PURPOSE: The purpose of this investigation was to evaluate the effects of exercise on DOX-induced cardiac dysfunction using discriminant analysis. With this statistical procedure we used data from three previously completed studies to determine group classification and determine which cardiac function variable is the best predictor of cardiac function.
METHODS: Male Sprague-Dawley rats were randomly assigned to one of three primary experimental groups: sedentary (SED), wheel running (WR) or treadmill (TM). Following the exercise treatment, animals in each group were randomly assigned to receive a 10 mg·kg-1 i.p. bolus injection of DOX (TM+DOX, WR+DOX, SED+DOX) or saline (SED+SAL). Left ventricle function was assessed ex vivo using an isolated working heart model 5, 10, or 28 days post injection. A multivariate analysis of variance (MANOVA) was used to determine if a significant difference existed between groups for several measures of cardiac function (SP, DP, LVDP, dP/dtmax, and dP/dtmin). Stepwise discriminant analysis was performed to determine which cardiac function variable was the best predictor of cardiac function. Descriptive discriminant analysis was then used as a linear classification tool to categorize control and experimental groups.

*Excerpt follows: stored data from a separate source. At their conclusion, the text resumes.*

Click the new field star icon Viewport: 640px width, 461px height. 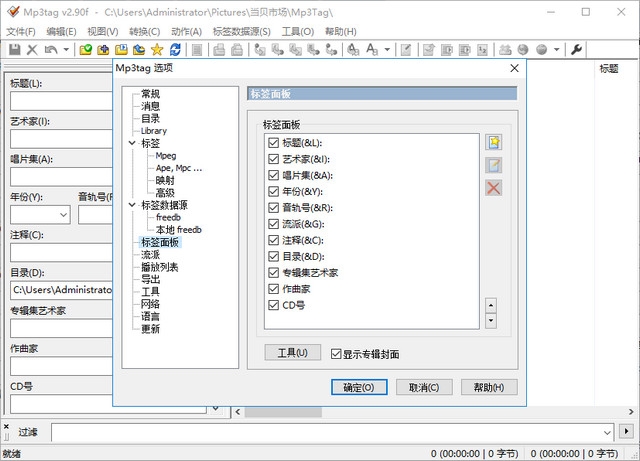coord(493,143)
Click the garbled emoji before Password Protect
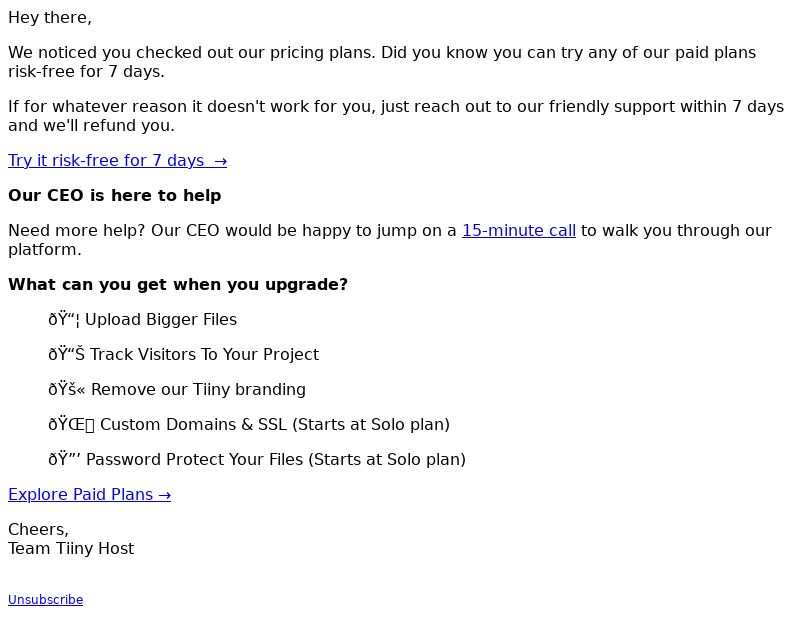800x632 pixels. 65,460
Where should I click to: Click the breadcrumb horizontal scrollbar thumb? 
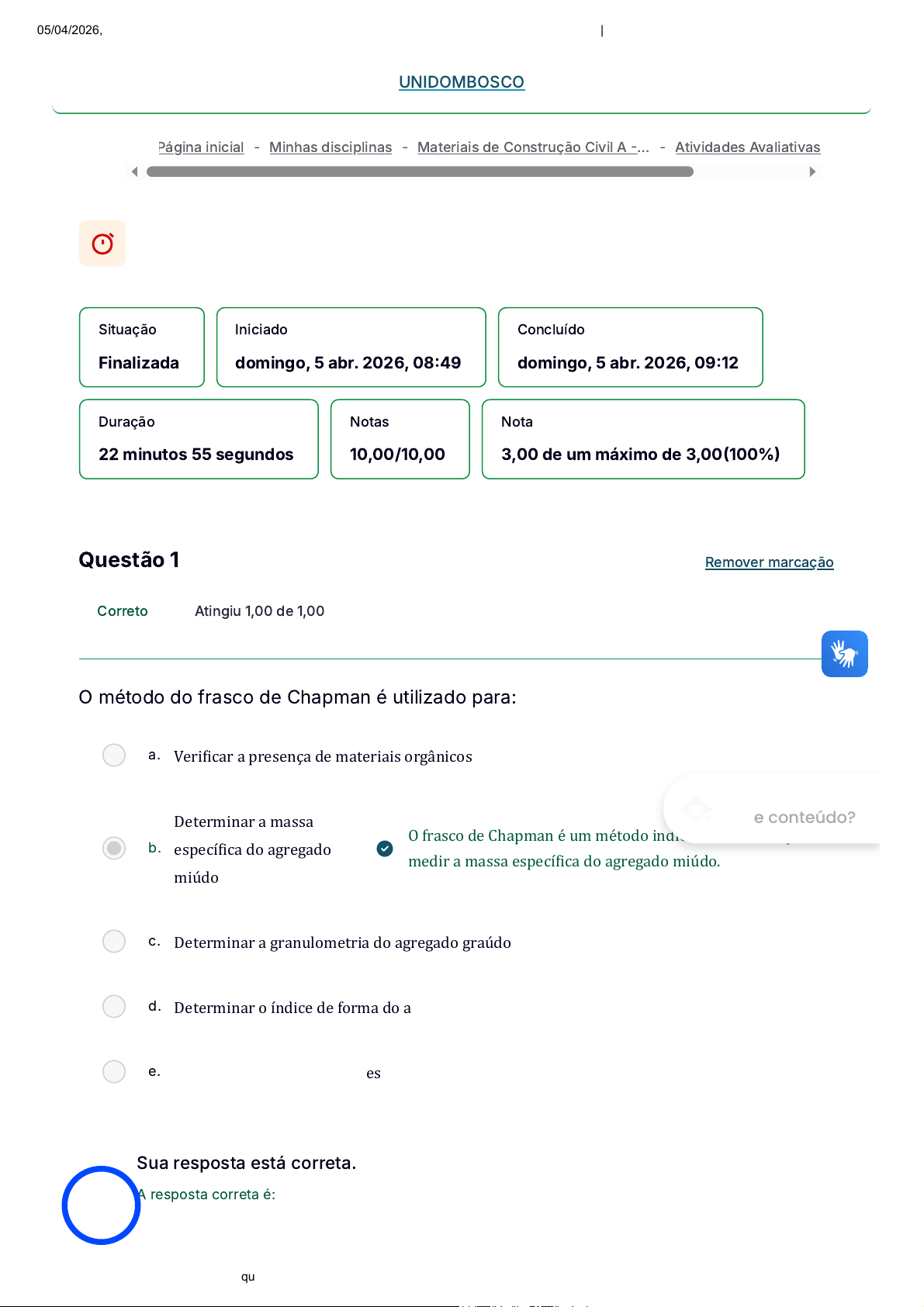tap(420, 171)
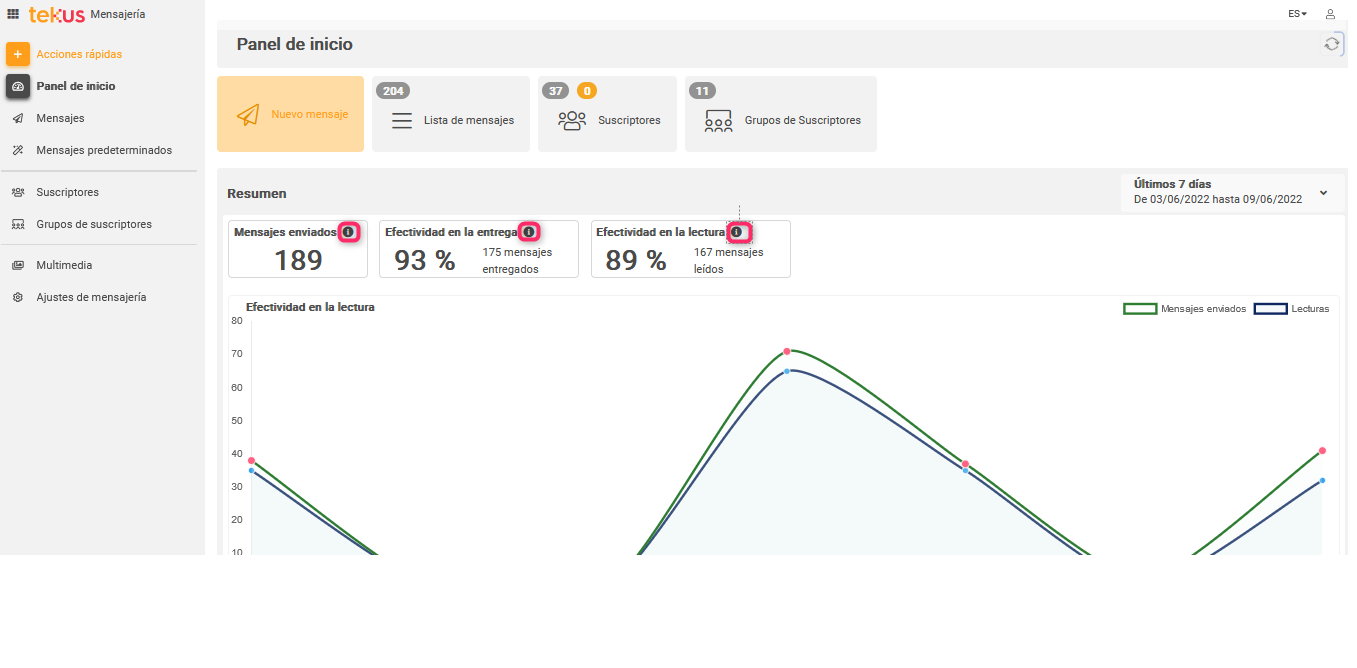Screen dimensions: 1357x668
Task: Click the refresh icon in panel header
Action: click(x=1331, y=44)
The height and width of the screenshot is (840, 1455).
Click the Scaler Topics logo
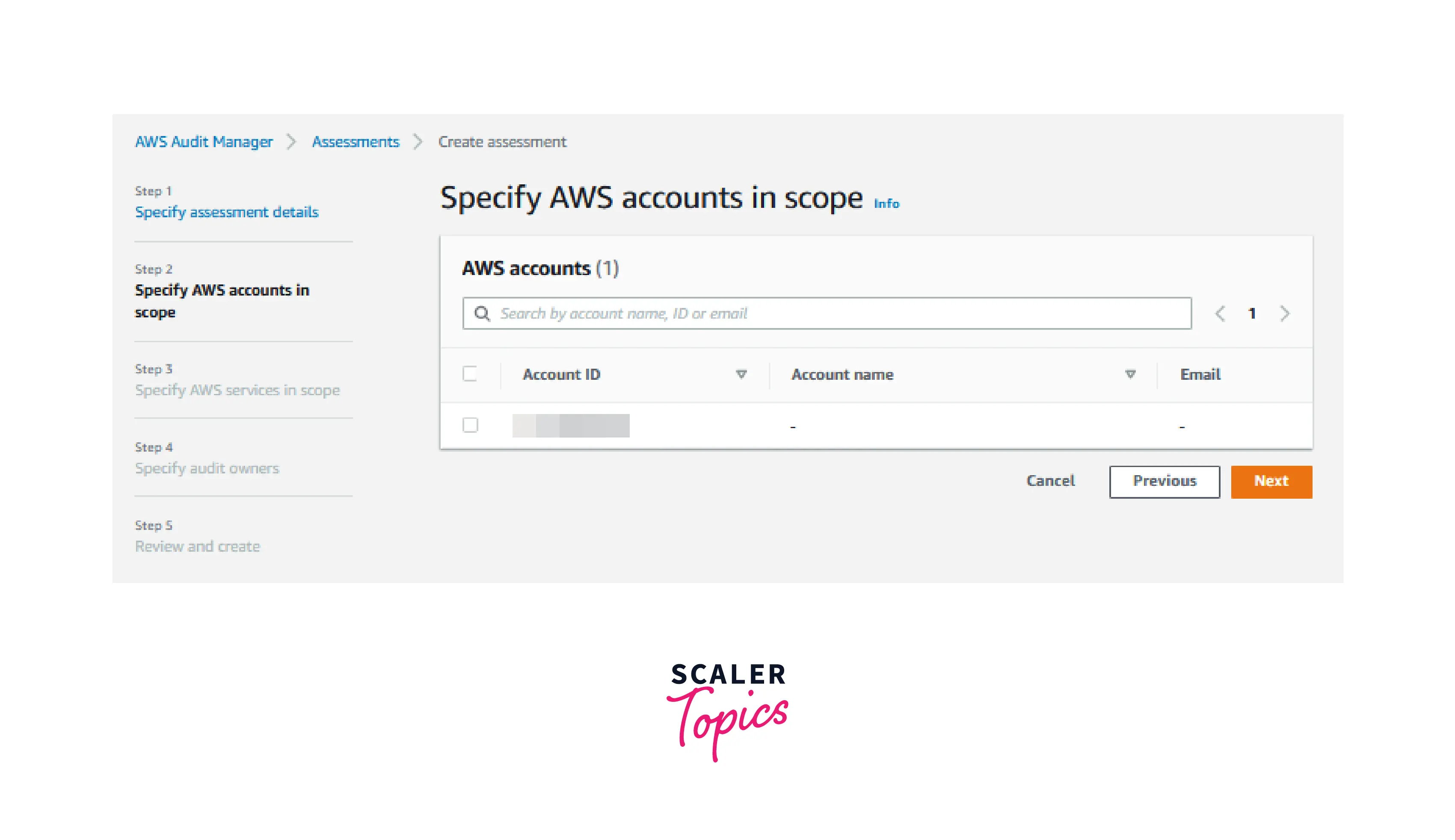click(727, 712)
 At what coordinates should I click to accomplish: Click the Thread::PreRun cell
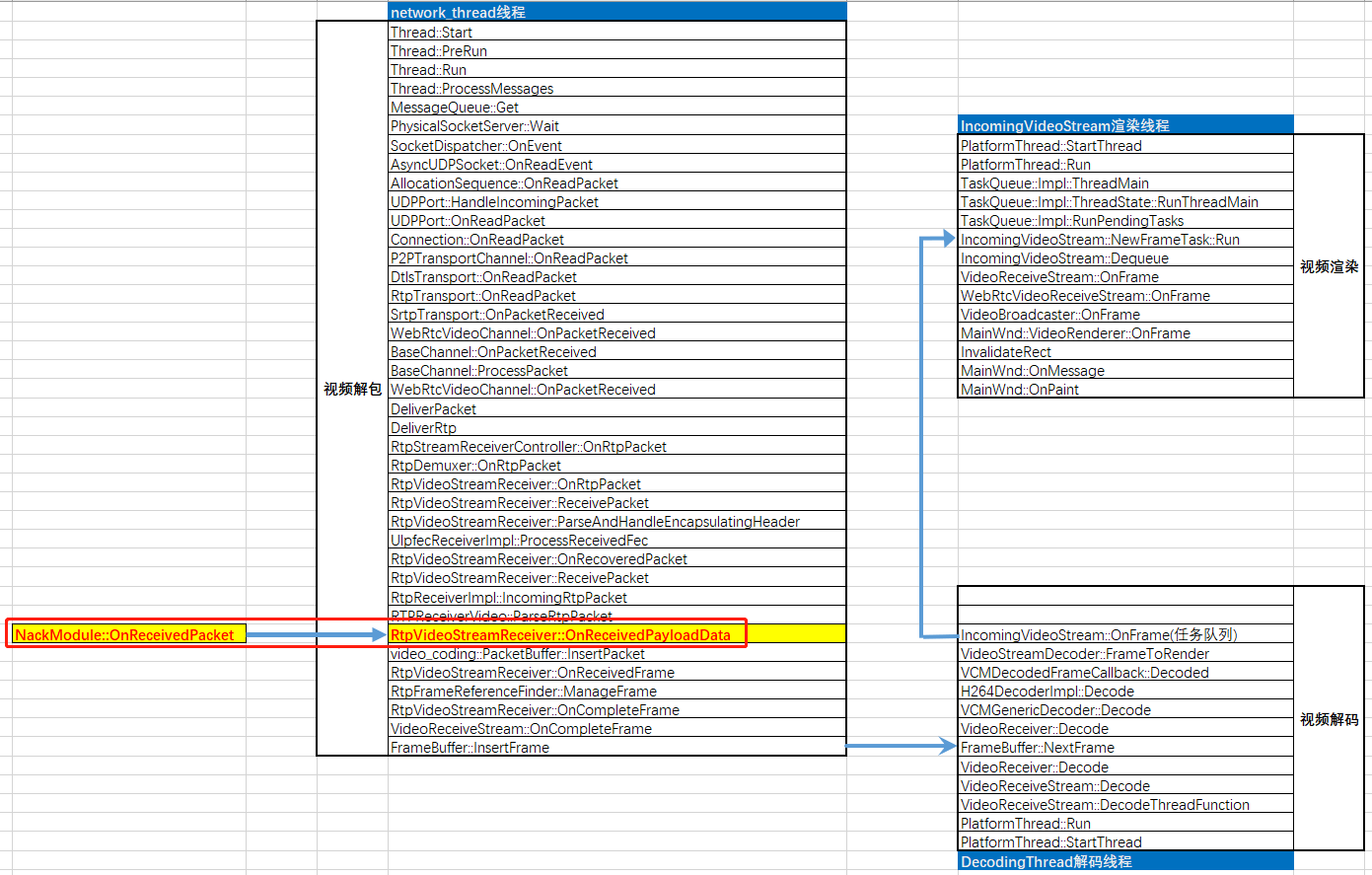tap(616, 51)
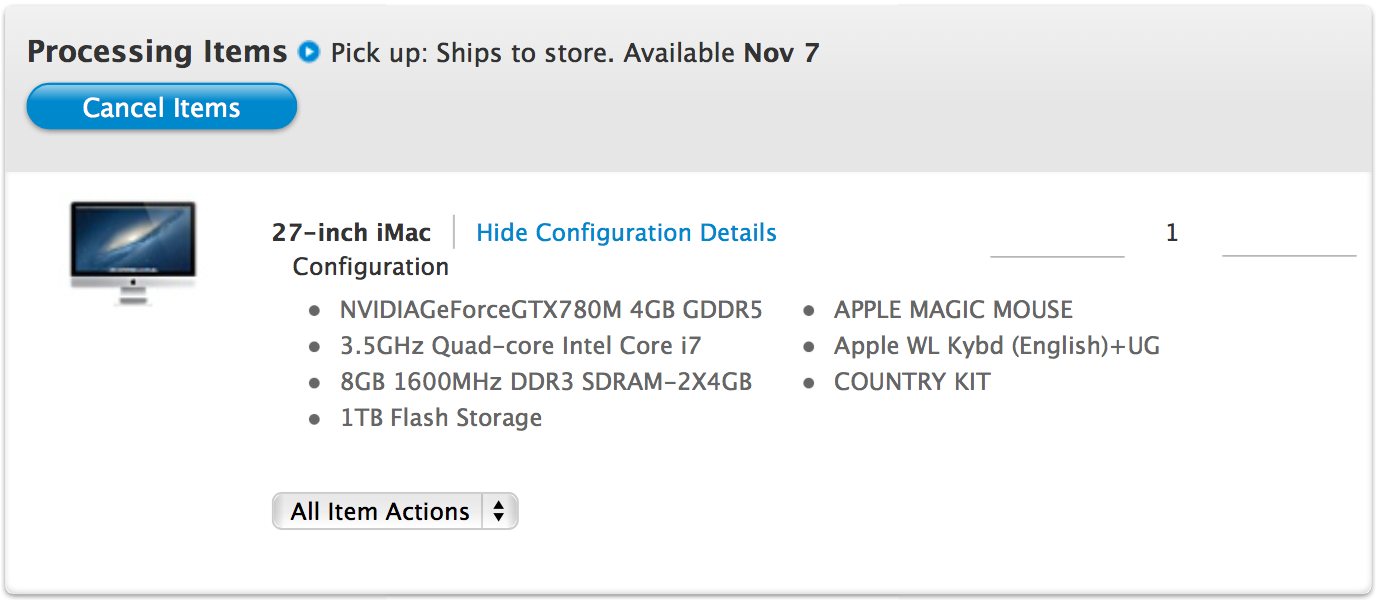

RESULTS: A significant difference existed across the 5 cardiac function variables (F(12, 344.24) = 8.73, p<0.001). Stepwise discriminant analysis revealed that LVDP was the most indicative cardiac function variable remaining in the model (R 2 = 0.39, F = 30.34, p<0.0001). 5 days post DOX treatment, 92% of TM+DOX and 70% of WR+DOX were categorized as SED+SAL. 10 days post DOX exposure, 91% of TM+DOX and 86% of WR+DOX were categorized as SED+SAL. Furthermore, 88% of TM+DOX and 93% of WR+DOX 28 days post DOX treatment were categorized as SED+SAL.
CONCLUSIONS: LVDP contributed the most to the explanation of differences in ex vivo cardiac function between the control and experimental groups. Cardiac function of the majority of trained rats treated with DOX was categorized as SED+SAL up to 28 days post DOX treatment.